### [Instructions for the task]
Omit all pictures and transcribe only the lines in the entries below that run from the line with "You are a GUI" through the line with "This screenshot has width=582, height=388.".

▽

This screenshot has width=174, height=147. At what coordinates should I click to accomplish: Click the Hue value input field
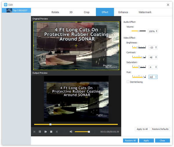(152, 77)
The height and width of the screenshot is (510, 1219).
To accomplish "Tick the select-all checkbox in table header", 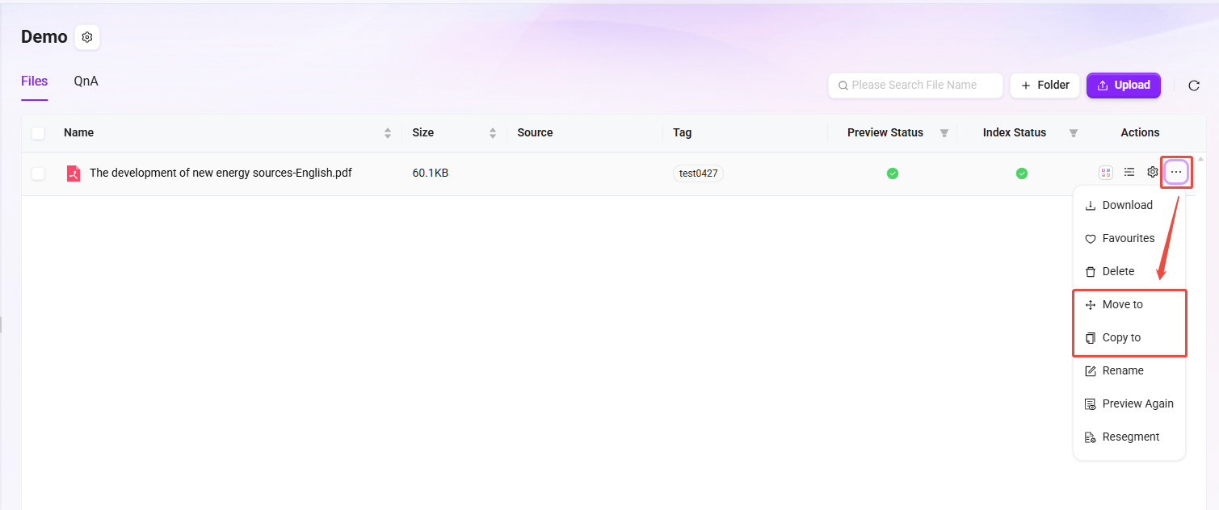I will 38,132.
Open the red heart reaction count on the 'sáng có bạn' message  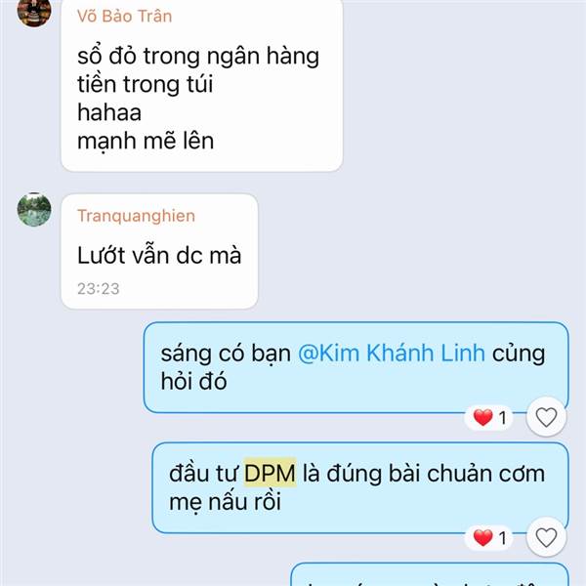pyautogui.click(x=489, y=417)
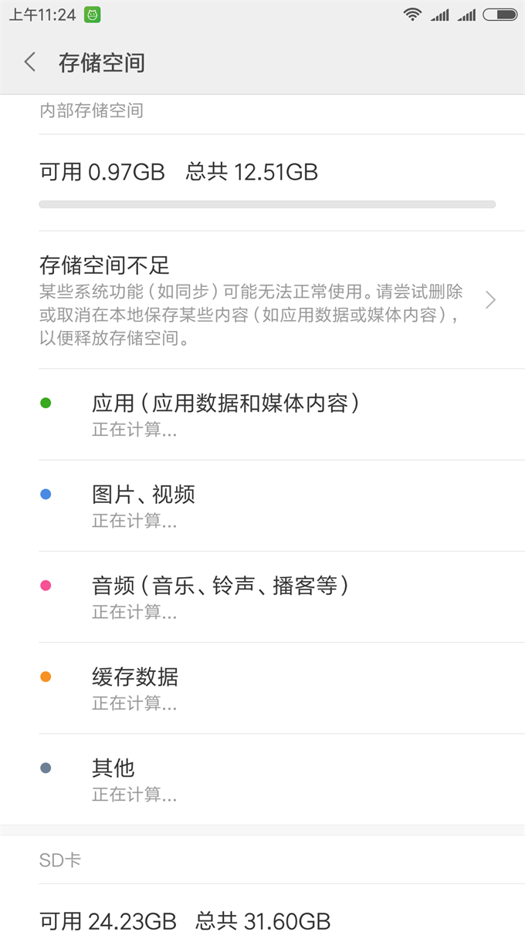Screen dimensions: 525x932
Task: Tap the SD卡 可用 24.23GB row
Action: pyautogui.click(x=185, y=920)
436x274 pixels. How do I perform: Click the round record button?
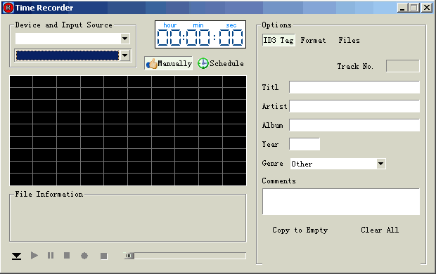(x=84, y=256)
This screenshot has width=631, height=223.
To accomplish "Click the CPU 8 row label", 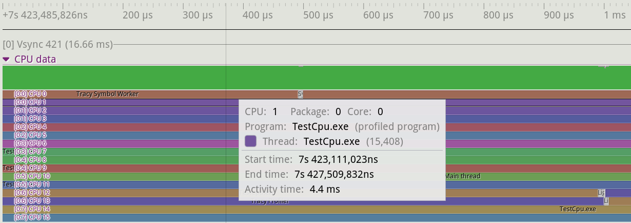I will (30, 160).
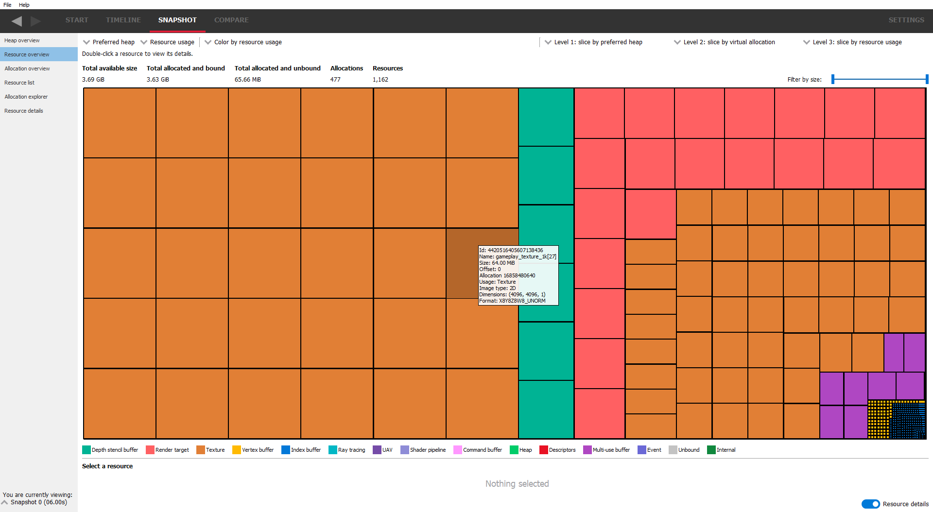The image size is (933, 512).
Task: Click the back navigation arrow
Action: tap(17, 21)
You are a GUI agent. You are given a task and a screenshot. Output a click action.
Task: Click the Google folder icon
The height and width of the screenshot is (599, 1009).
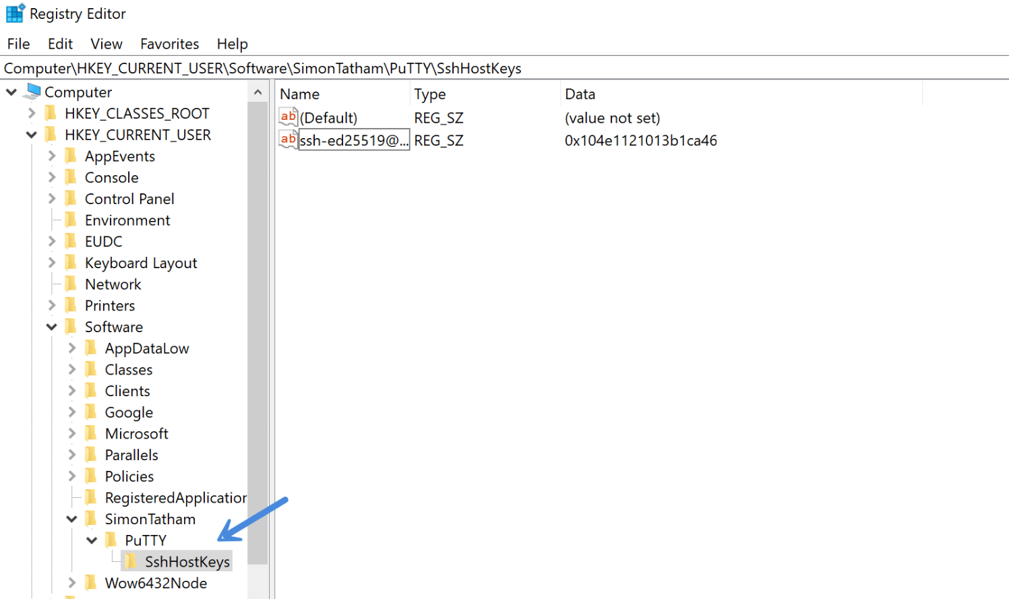click(x=91, y=412)
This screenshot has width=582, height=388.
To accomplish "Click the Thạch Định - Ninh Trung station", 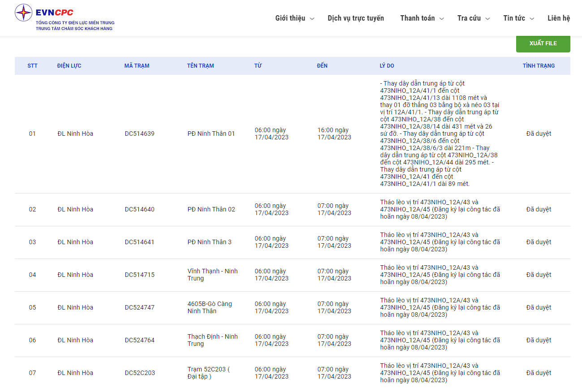I will [x=212, y=340].
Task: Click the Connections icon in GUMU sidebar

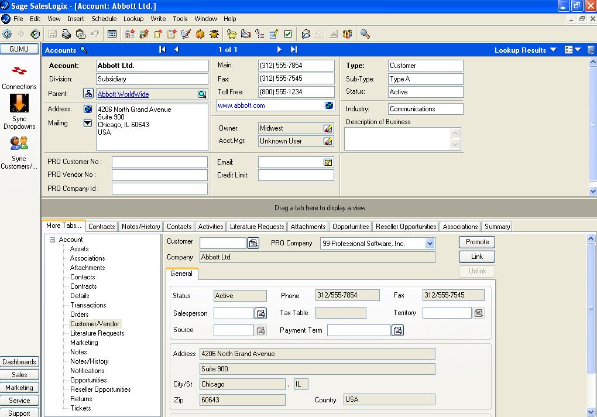Action: point(19,71)
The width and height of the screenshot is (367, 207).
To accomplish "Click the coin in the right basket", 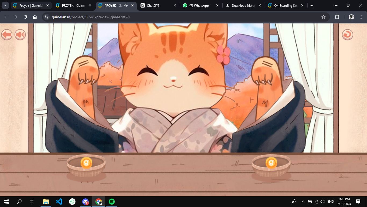I will click(x=271, y=163).
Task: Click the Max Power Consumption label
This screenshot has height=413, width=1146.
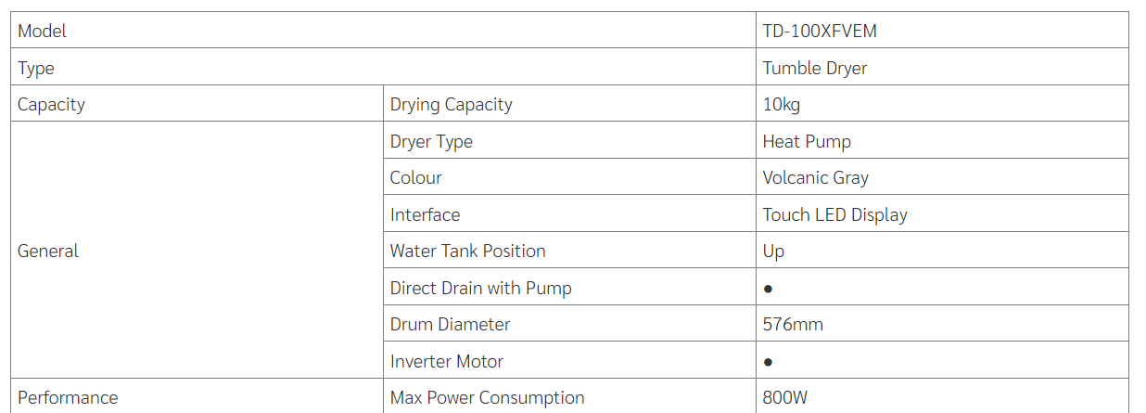Action: point(487,398)
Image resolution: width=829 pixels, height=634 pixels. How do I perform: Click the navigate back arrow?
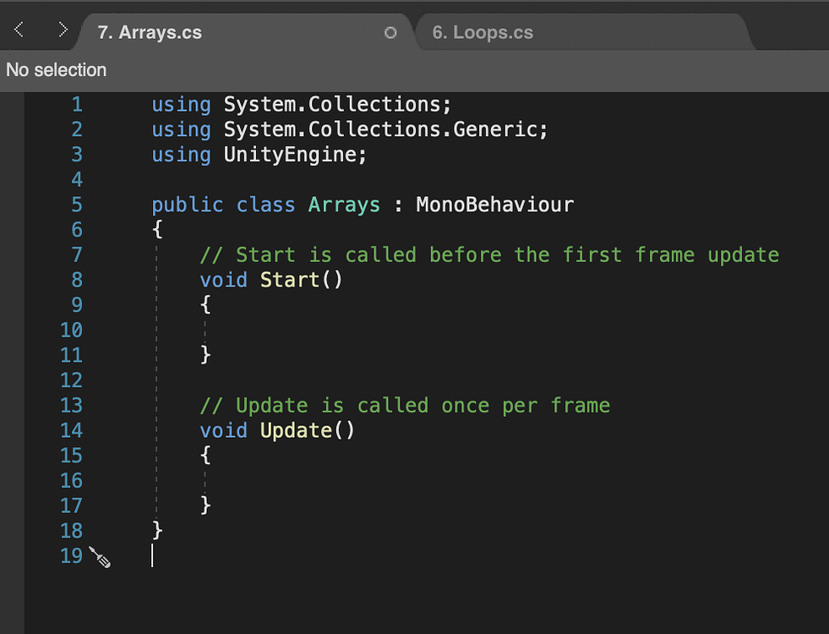(x=19, y=31)

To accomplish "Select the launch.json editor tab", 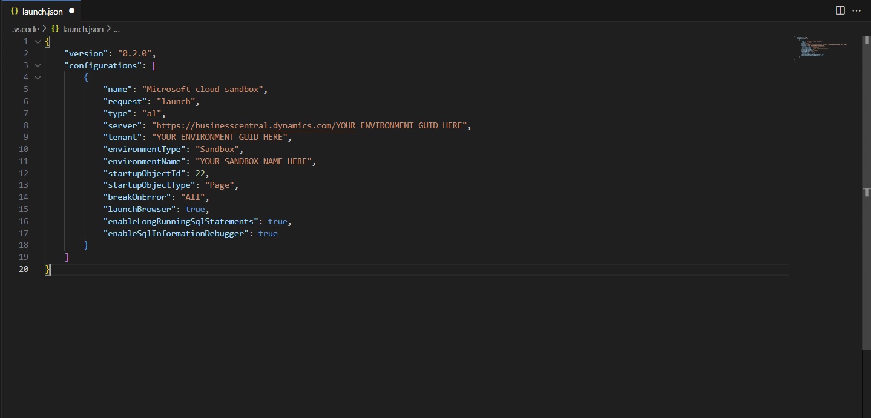I will (42, 10).
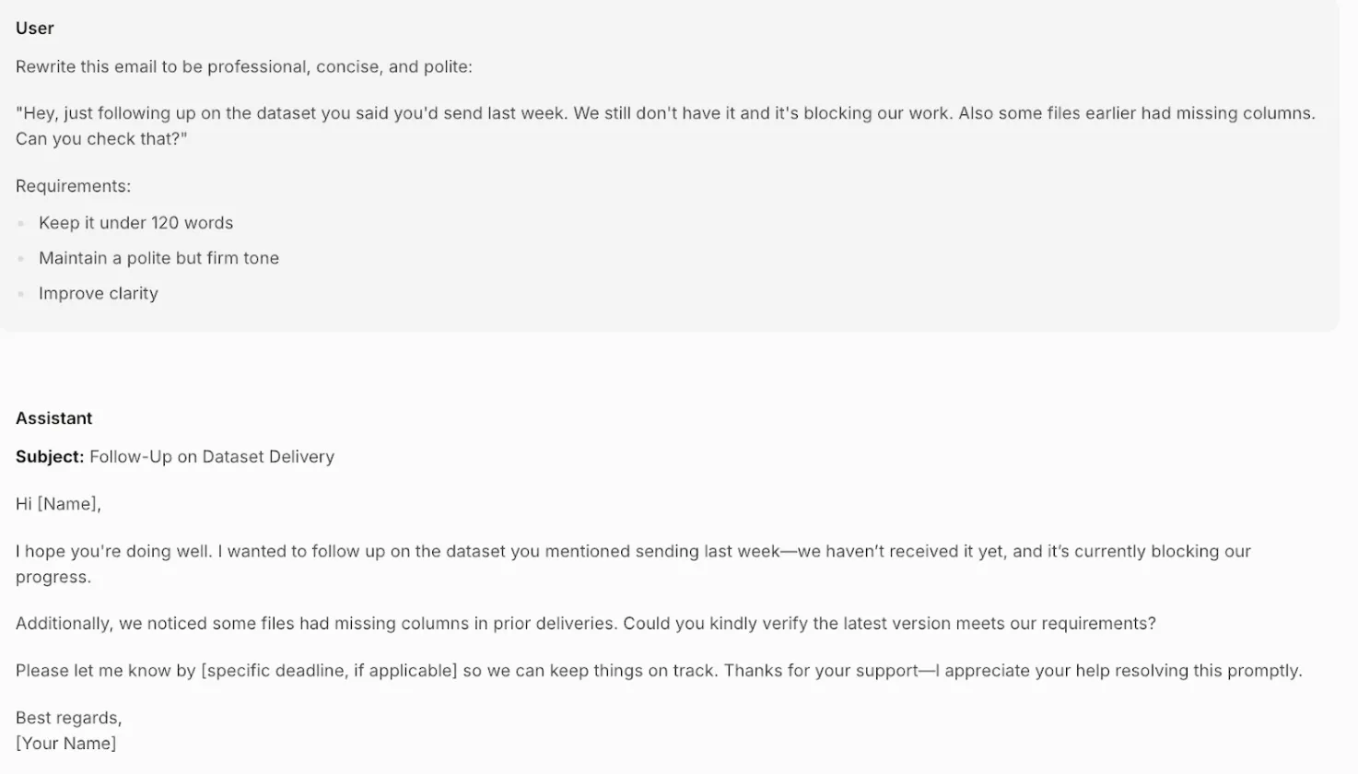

△

### [Response area]
You are a GUI agent. You are given a task and a screenshot. Output a click action.
Task: Click the Google folder icon
The height and width of the screenshot is (599, 1009).
click(x=91, y=412)
This screenshot has width=582, height=388.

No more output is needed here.